EXERCISE DIRECTIONS: Copy out the rows word for word, starting at their first line and ending with the line that contains "Task: Click on", including both of those lines.

[Stored data entries]
>>
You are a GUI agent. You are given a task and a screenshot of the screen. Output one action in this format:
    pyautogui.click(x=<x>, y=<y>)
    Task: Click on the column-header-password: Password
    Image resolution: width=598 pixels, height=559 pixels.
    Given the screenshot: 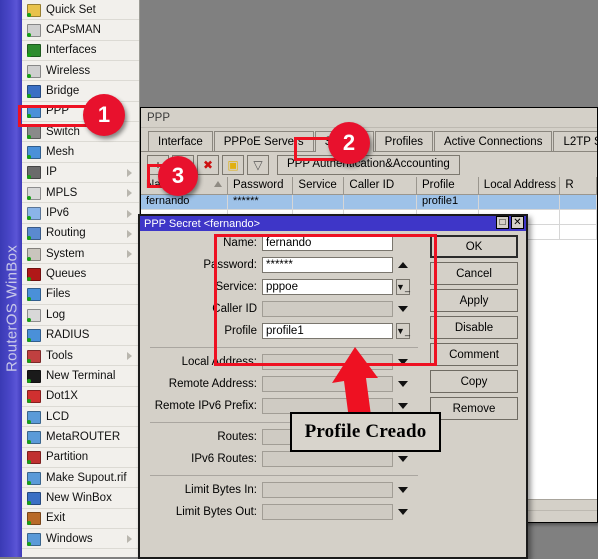 What is the action you would take?
    pyautogui.click(x=261, y=186)
    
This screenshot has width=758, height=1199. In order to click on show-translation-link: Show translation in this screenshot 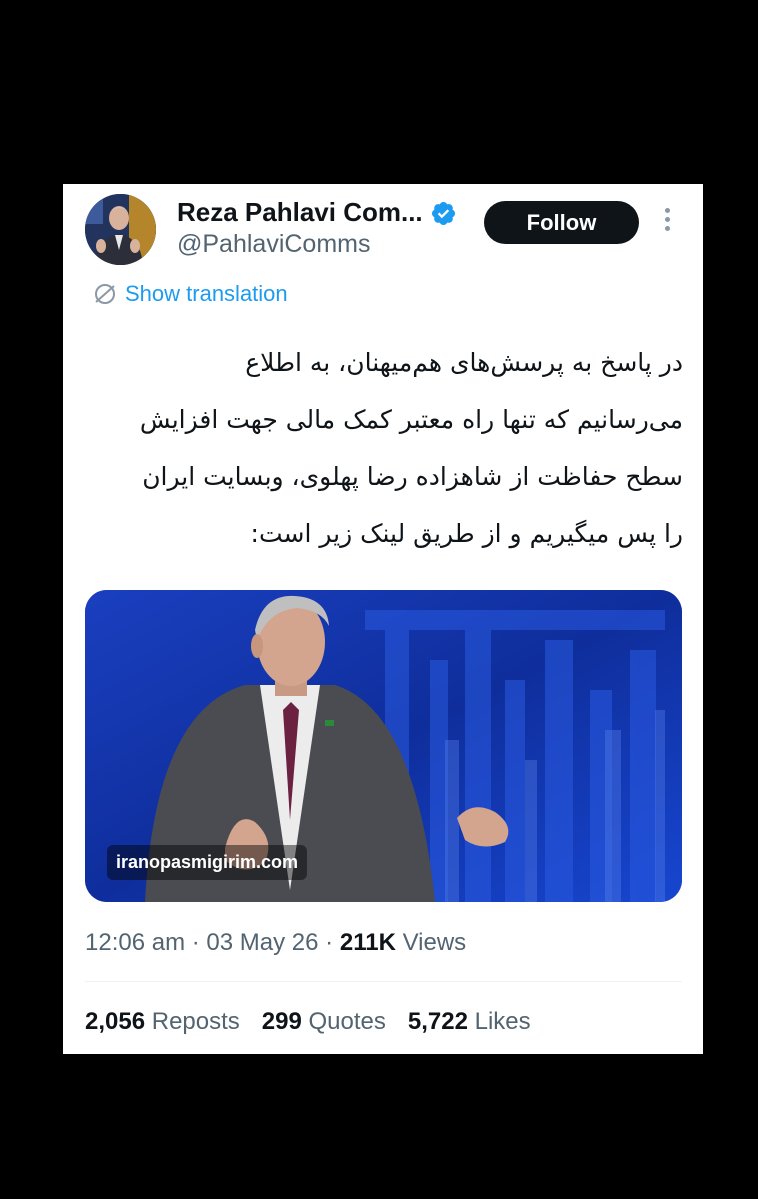, I will do `click(190, 294)`.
<<
TASK SOLUTION:
You are a GUI agent. You are given a task and a screenshot of the screen. Output one action in this format:
    pyautogui.click(x=<x>, y=<y>)
    Task: Click on the column-header-password: Password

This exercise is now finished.